En parlant du jeu, il faut pointer du doigt sa singularité. Tout semble très théâtral, et à la fois très réaliste.
Le cadrage est toujours au service des dialogues, mettant tout en œuvre pour filmer la personne qui parle, parfois avec de jolies chorégraphies de caméra. C’est cela, en plus d’une prosodie parfois à l’orée de l’artificialité, qui donne l’effet théâtral : le dialogue est au centre de tout, au point que la caméra doive se plier à ses moindres désirs. D’ailleurs, ce “verbocentrisme” et cette théâtralité sont totalement assumés, comme le prouvent la scène où Marceau récite du Verlaine, ce qui raccroche d’emblée l’oeuvre à la littérature, ainsi que la scène où il clame - non sans une certaine hargne - que les mots sont importants. Oui, ils le sont; les dialogues en rendent merveilleusement compte.

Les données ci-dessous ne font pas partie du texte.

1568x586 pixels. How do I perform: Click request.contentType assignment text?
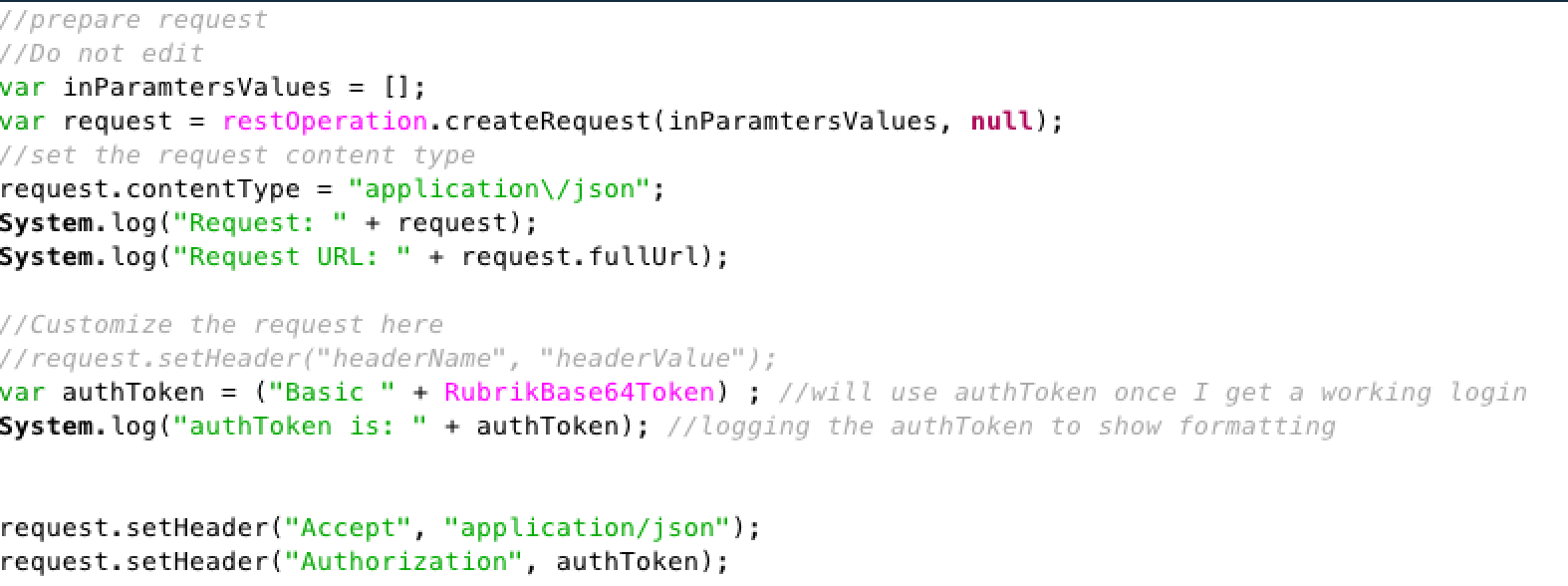coord(149,189)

Pour l’aspect très réaliste de ces mêmes dialogues, il faut saluer la qualité de leur écriture. Dans leur manière de se parler, on comprend aisément que les différents hommes qui peuplent l’intrigue ont un souci de communication. Sans doute un manque dû au système patriarcal qui leur a plus appris à être forts qu’à être à l’aise avec leurs émotions. Toujours est-il que tout cela sonne vrai, et que la masculinité ambiante est synonyme d’une grande maladresse que les dialogues savent cristalliser. J’aimerais également louer les interprétations de Jules Porier et Anouk Grinberg qui, bien que brèves, m’ont captivé.
Bien entendu, le centrage très important qui s’opère sur les dialogues n’empêche pas aux images d’être très belles. Dominik Moll joue de reflets et de lumières pour composer de très beaux cadres, et l’éclairage est toujours là pour souligner la photogénie des visages. Mais surtout, d’imposants plans sur les montagnes viennent rappeler que l’humain n’est, au fond, pas bien grand.

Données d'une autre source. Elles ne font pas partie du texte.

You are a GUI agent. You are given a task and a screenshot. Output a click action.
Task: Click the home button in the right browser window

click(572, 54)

Donc, ce que j’ai surtout retenu de La Nuit du 12, c’est une leçon d’humanité. Oui, tout le monde est capable du bien. Mais tout le monde est également capable du mal, surtout dans un système déséquilibré. La violence ne devrait être le quotidien de personne, et la folie n’est jamais très loin.
Là on pourrait s’attendre à un thriller, on se retrouve plongés au cœur d’une enquête sur “un monde d’hommes”. C’est la vision d’une époque, six ans après me too, portée par une grande qualité d’écriture et caméra très sensible. C’est une leçon de vie, de société. C’est un film essentiel à tous ceux qui croient se connaître, et à toutes celles qui désirent connaître cet autre : l’homme.